NJDOT installed a skid resistant overlay that absorbs anti-icing chemicals and then releases them when weather conditions demand protection from the formation of ice and snow on the roadway. The overlay, installed on Route 80 in Paterson, will help prevent crashes and improve safety.
NJDOT will operate an anti-icing station on I-78 at Jugtown Mountain in Bethlehem Township, Hunterdon County. This system uses liquid potassium acetate to prevent icing conditions.
Expanded brine treatment
NJDOT will use brine solution, which is a mixture of salt and water, to prevent icing by pre-treating select segments of state highways and 25 percent of the New Jersey interstate highway system.
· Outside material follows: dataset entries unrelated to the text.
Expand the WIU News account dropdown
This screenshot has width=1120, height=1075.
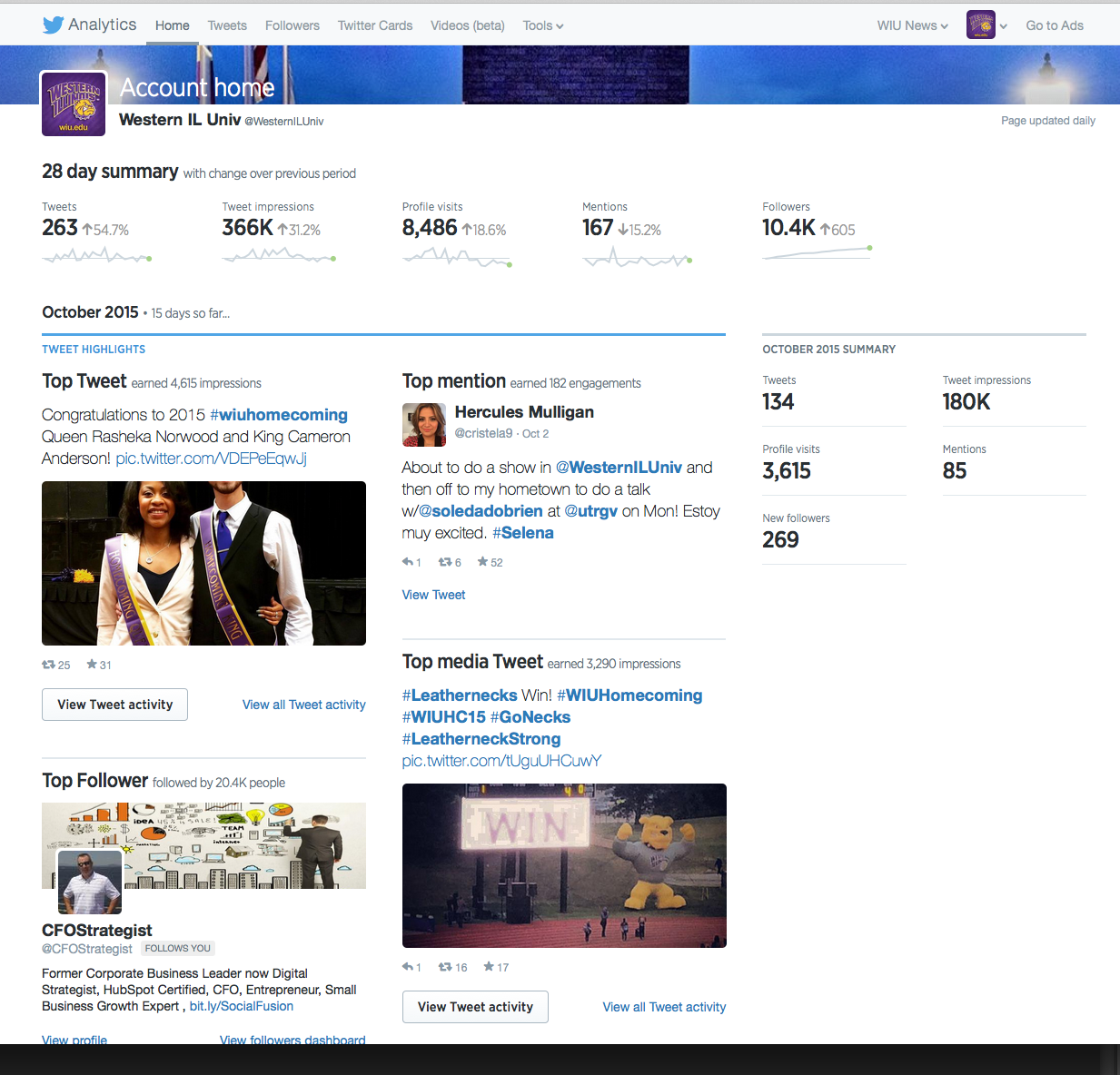[x=912, y=25]
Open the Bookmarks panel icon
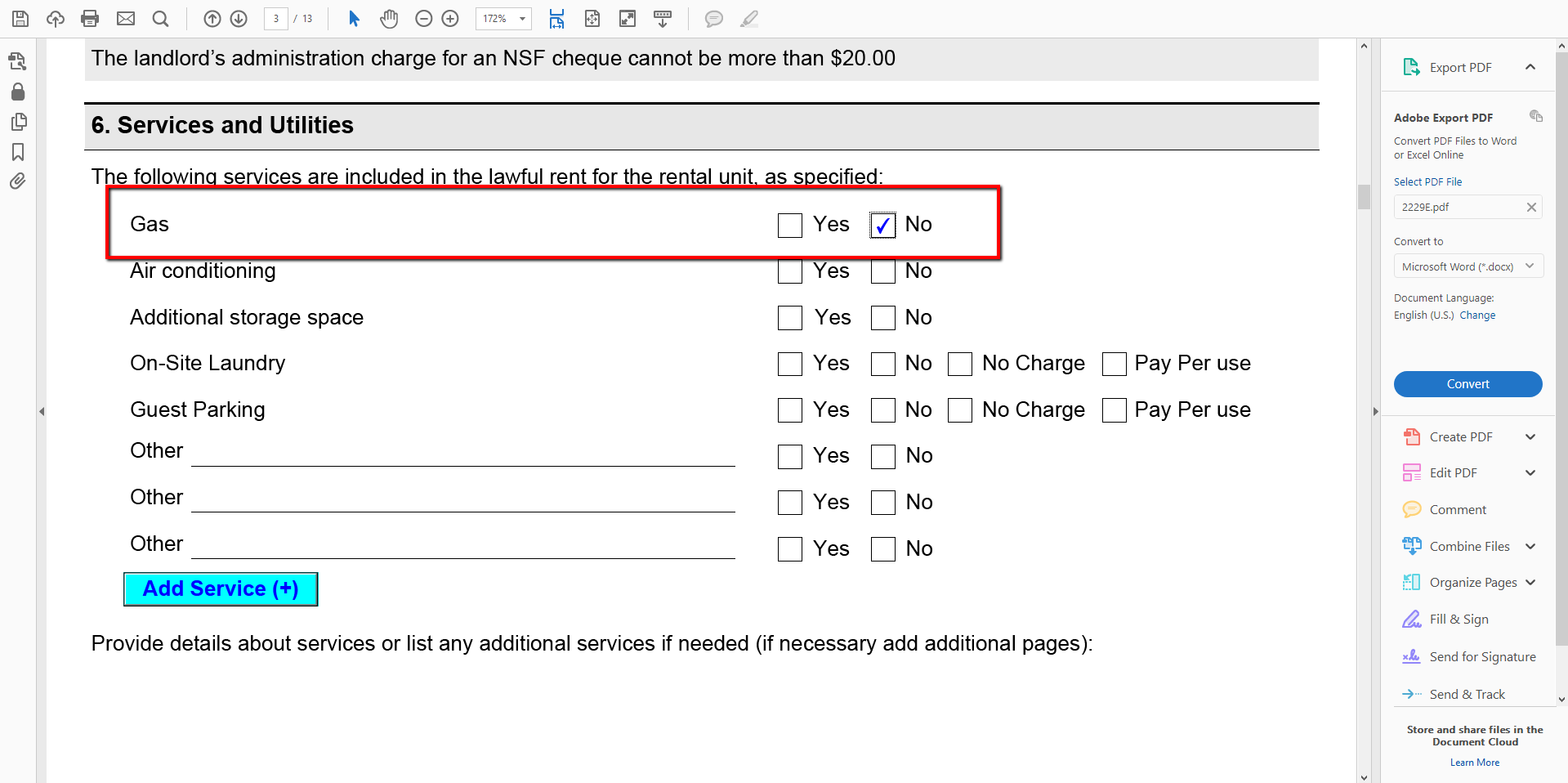This screenshot has width=1568, height=783. pyautogui.click(x=18, y=152)
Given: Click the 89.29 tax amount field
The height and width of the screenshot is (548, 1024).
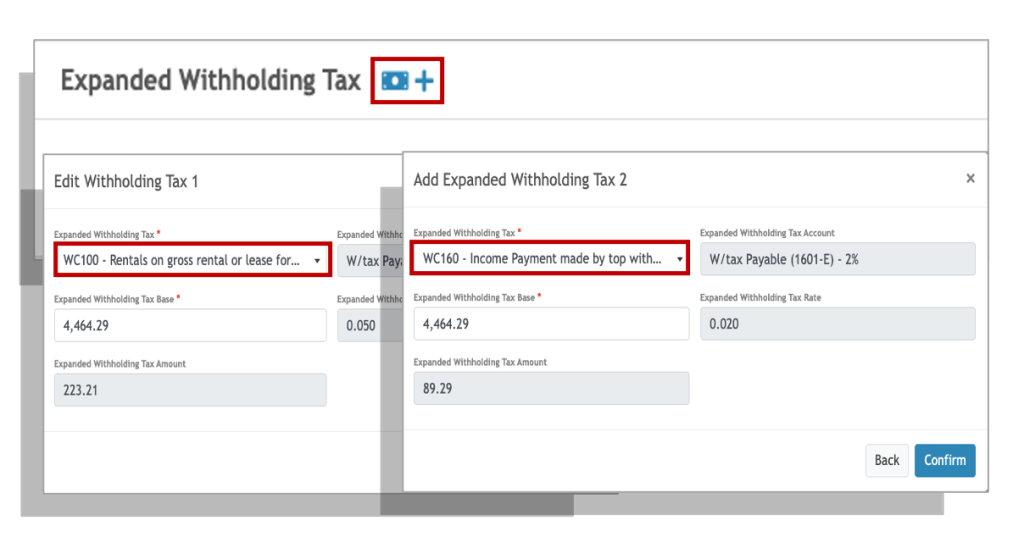Looking at the screenshot, I should click(551, 389).
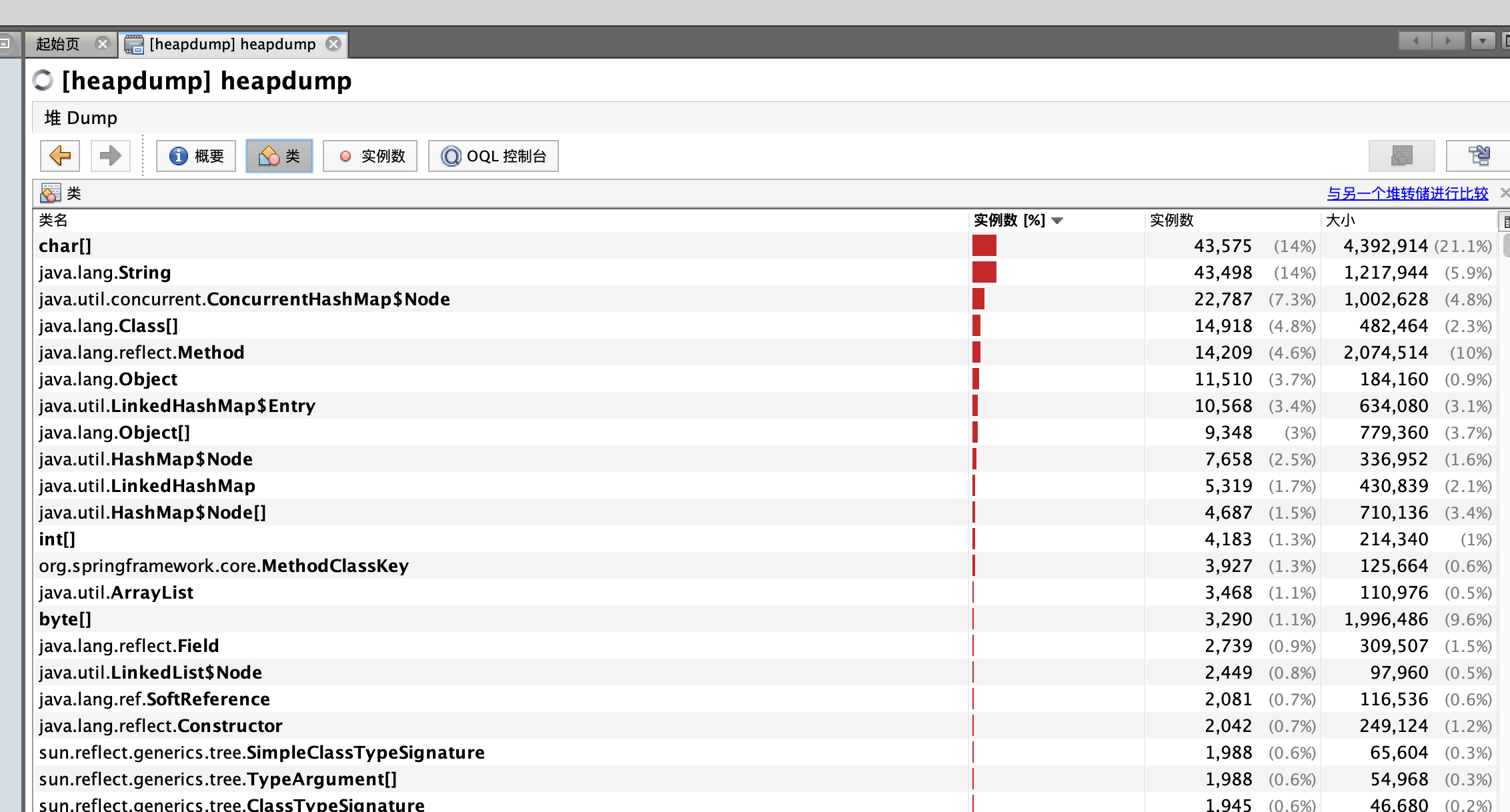
Task: Click the rightmost toolbar tree window icon
Action: click(1479, 156)
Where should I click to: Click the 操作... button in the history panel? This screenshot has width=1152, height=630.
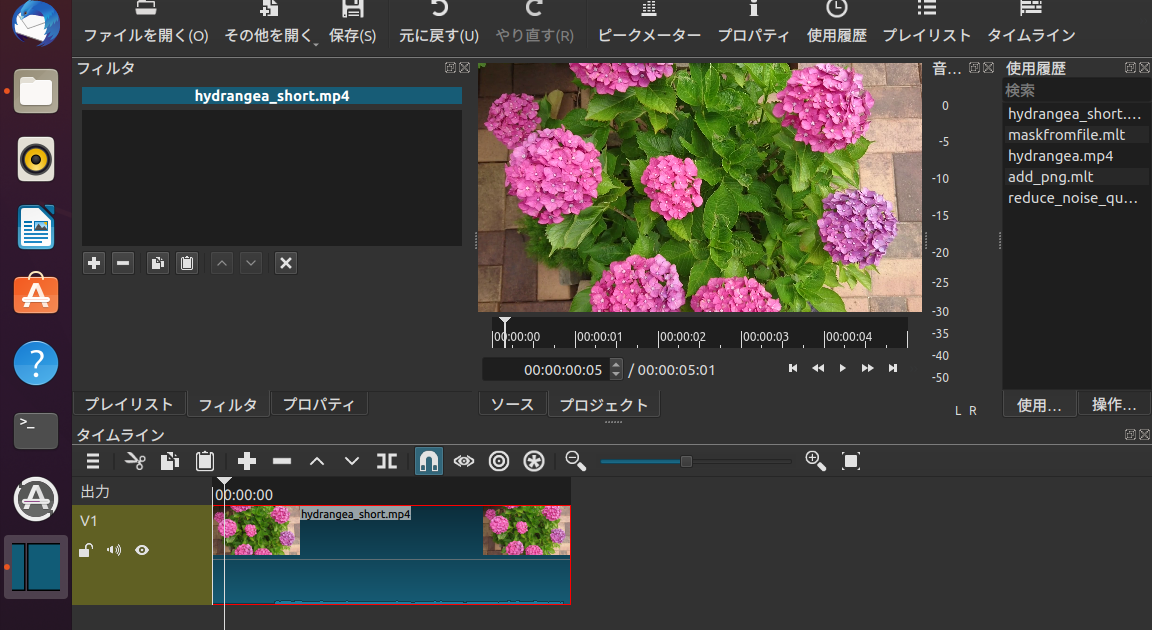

Brine costs 64 cents less per gallon than liquid calcium chloride, saves taxpayer dollars and enables NJDOT to more efficiently clear roadways.
In order to prepare for the upcoming winter season, NJDOT on November 14 performed a tabletop exercise called Operation Checkout to practice mock strategic deployment and management of weather stations and emergency operations centers.
Weather monitoring stations
NJDOT maintains 32 remote weather stations along the state highway system that help keep crews informed of road conditions. These stations provide detailed information on weather and road conditions in specific regions of the state including air temperature, humidity, wind speed and direction and road and bridge surface temperatures.
NJDOT partner agencies
NJDOT's partners at NJ Transit, the New Jersey Turnpike Authority and the South Jersey Transportation Authority are working with NJDOT to maintain safe conditions during the winter months. NJ TRANSIT has inspected over 750 switches and switch heaters, overhead wire systems, 12 moveable bridges and wayside power at storage yards and terminals. Rail mechanical personnel have inspected and winterized 900 rail cars and 100 diesel locomotives. Bus maintenance personnel have checked the heating systems, engine fluids, tires, windshield wipers, doors and airbrake systems in NJ TRANSIT's 2,100 buses. Equipment to plow snow and spread salt at such NJ TRANSIT facilities as bus garages and park-n-ride lots has also been readied for use. Two snow blowers powered by jet engines are ready to clear ice and snow from tracks and switches. Snow plows for diesel locomotives have been checked and are ready for use.
The New Jersey Turnpike Authority, which operates the NJ Turnpike and Garden State Parkway, also is marshalling its resources. The NJTA is prepared to deploy 314 trucks using 20,000 tons of salt for the roads on the Parkway. 150 trucks using 30,000 tons of rock salt will begin patrolling the turnpike before dawn when snow is expected. 120 additional contractor plow trucks will be on call.
The South Jersey Transportation Authority, which operates the Atlantic City Expressway, has filled salt domes at its 3 storage locations and is prepared to fuel and load at least 45 vehicles with salt and chemicals.